Entries on target coordinates
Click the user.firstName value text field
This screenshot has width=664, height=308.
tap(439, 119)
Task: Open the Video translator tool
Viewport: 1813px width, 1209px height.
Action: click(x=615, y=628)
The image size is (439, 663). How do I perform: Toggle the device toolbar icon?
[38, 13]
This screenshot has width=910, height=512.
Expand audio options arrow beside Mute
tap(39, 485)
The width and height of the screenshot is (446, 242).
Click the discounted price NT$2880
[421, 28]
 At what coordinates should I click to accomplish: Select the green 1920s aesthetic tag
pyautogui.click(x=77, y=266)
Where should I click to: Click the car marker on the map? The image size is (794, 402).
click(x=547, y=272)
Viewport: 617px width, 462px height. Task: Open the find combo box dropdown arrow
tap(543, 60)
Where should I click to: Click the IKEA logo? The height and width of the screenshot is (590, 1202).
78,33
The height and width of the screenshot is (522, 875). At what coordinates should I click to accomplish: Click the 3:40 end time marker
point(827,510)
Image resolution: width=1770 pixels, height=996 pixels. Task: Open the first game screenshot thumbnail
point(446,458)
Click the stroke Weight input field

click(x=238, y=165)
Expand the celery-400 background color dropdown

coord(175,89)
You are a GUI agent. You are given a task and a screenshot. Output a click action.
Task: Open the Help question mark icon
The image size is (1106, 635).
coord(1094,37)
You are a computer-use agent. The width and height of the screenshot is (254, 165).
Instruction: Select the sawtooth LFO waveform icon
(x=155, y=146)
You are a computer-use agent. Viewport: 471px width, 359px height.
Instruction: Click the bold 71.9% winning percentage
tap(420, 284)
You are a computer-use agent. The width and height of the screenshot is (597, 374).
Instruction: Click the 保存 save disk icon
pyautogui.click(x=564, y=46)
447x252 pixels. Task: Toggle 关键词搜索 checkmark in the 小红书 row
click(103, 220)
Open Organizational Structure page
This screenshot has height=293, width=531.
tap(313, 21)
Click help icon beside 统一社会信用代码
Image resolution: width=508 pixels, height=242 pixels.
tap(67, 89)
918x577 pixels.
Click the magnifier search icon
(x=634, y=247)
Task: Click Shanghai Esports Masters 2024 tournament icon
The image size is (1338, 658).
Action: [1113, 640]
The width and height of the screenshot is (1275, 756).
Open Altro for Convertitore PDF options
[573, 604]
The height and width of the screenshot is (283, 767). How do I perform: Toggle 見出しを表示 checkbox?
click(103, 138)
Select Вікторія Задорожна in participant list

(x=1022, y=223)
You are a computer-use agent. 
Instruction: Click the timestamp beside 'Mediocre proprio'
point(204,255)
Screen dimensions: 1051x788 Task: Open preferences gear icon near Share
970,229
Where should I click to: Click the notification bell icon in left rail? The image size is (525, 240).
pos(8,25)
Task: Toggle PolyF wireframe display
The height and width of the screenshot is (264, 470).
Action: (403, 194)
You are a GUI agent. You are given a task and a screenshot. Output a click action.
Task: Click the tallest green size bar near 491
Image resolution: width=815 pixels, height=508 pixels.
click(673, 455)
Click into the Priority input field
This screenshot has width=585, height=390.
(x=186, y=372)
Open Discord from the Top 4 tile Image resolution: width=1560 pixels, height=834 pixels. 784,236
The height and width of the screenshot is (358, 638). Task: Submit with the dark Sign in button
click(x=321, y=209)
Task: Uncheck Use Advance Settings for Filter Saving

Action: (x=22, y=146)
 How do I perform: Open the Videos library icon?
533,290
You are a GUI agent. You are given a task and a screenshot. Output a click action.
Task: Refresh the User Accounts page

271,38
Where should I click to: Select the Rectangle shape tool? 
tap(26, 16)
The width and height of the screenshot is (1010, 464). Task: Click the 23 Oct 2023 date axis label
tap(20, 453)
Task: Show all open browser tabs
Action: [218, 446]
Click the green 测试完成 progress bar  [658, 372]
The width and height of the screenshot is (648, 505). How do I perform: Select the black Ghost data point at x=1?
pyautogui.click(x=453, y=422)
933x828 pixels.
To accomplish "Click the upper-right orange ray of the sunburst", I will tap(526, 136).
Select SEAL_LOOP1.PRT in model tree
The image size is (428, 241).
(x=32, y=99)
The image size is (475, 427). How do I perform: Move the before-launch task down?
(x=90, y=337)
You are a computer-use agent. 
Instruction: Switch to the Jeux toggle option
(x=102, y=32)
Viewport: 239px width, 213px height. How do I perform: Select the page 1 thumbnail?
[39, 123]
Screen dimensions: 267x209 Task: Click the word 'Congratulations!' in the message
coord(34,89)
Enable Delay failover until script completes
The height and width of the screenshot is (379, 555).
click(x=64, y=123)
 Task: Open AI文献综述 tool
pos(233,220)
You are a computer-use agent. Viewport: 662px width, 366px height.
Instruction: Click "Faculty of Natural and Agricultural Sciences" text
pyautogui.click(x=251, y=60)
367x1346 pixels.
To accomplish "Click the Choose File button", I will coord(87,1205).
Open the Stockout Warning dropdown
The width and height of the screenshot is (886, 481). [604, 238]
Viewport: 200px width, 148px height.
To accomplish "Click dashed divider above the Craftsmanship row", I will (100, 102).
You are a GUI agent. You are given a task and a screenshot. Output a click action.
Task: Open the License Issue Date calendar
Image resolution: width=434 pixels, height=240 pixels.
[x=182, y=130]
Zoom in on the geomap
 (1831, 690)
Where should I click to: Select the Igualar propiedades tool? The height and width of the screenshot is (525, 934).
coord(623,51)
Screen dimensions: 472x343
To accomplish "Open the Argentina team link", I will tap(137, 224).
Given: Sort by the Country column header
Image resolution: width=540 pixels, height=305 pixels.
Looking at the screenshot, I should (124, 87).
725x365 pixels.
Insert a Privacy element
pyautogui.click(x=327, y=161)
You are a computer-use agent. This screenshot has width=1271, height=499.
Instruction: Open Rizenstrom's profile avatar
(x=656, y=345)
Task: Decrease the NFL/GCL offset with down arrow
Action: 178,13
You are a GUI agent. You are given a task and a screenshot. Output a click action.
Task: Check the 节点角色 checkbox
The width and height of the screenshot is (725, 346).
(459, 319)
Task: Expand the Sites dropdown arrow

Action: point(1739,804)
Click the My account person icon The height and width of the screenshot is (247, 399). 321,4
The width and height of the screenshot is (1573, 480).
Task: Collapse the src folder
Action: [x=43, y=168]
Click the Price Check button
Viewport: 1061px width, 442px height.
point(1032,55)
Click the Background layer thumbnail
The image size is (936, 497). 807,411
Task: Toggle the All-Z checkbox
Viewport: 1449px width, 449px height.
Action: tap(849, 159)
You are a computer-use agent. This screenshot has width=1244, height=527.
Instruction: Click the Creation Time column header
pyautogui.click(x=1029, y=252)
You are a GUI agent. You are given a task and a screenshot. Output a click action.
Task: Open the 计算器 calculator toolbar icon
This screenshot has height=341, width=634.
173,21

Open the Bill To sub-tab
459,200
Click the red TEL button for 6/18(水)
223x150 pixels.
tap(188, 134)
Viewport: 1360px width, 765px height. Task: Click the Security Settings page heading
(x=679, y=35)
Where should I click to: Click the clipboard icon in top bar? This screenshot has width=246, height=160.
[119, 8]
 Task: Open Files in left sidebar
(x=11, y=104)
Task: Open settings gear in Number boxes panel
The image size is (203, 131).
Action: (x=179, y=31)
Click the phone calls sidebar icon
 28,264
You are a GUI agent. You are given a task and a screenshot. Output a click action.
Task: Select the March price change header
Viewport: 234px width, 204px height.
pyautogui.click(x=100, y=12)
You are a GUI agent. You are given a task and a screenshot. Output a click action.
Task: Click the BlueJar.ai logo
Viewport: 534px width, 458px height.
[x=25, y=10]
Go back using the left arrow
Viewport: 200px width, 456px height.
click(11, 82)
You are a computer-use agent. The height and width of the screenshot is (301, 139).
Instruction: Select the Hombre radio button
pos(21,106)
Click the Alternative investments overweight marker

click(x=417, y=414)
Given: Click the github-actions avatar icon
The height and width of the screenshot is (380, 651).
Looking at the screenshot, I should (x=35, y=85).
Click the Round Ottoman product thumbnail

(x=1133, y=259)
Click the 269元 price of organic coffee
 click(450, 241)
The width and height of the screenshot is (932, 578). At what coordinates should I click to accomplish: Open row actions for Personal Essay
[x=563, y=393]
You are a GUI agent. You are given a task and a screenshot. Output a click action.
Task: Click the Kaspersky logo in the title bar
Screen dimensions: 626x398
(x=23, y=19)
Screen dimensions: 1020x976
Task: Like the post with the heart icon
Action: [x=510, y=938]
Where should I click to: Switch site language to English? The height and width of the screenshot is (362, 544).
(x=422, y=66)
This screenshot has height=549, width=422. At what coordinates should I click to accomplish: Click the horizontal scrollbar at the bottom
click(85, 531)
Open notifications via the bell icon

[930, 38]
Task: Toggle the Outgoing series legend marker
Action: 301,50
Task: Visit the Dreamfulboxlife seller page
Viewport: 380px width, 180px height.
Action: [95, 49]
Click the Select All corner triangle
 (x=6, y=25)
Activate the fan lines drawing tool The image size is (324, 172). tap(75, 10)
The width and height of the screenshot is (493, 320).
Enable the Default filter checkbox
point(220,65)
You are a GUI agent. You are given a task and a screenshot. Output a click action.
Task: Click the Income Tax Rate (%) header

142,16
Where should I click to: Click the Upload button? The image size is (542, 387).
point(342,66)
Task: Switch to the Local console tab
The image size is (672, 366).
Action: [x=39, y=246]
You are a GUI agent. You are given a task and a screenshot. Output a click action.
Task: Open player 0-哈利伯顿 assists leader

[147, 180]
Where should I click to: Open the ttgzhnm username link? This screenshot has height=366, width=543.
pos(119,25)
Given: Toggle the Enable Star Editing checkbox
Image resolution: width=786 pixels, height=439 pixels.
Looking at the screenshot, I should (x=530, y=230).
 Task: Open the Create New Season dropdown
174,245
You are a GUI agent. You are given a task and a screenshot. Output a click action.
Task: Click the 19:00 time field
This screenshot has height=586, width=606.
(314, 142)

◆ **REQUIREMENTS**
Format the material from the line containing "Click the Select All corner triangle" through the end as a JSON list of strings, one per line, omitting blank lines.

◆ **TASK OUTPUT**
[
  "Click the Select All corner triangle",
  " (x=6, y=25)",
  "Activate the fan lines drawing tool The image size is (324, 172). tap(75, 10)",
  "The width and height of the screenshot is (493, 320).",
  "Enable the Default filter checkbox",
  "point(220,65)",
  "You are a GUI agent. You are given a task and a screenshot. Output a click action.",
  "Task: Click the Income Tax Rate (%) header",
  "142,16",
  "Where should I click to: Click the Upload button? The image size is (542, 387).",
  "point(342,66)",
  "Task: Switch to the Local console tab",
  "The image size is (672, 366).",
  "Action: [x=39, y=246]",
  "You are a GUI agent. You are given a task and a screenshot. Output a click action.",
  "Task: Open player 0-哈利伯顿 assists leader",
  "[147, 180]",
  "Where should I click to: Open the ttgzhnm username link? This screenshot has height=366, width=543.",
  "pos(119,25)",
  "Given: Toggle the Enable Star Editing checkbox",
  "Image resolution: width=786 pixels, height=439 pixels.",
  "Looking at the screenshot, I should (x=530, y=230).",
  " Task: Open the Create New Season dropdown",
  "174,245",
  "You are a GUI agent. You are given a task and a screenshot. Output a click action.",
  "Task: Click the 19:00 time field",
  "This screenshot has height=586, width=606.",
  "(314, 142)"
]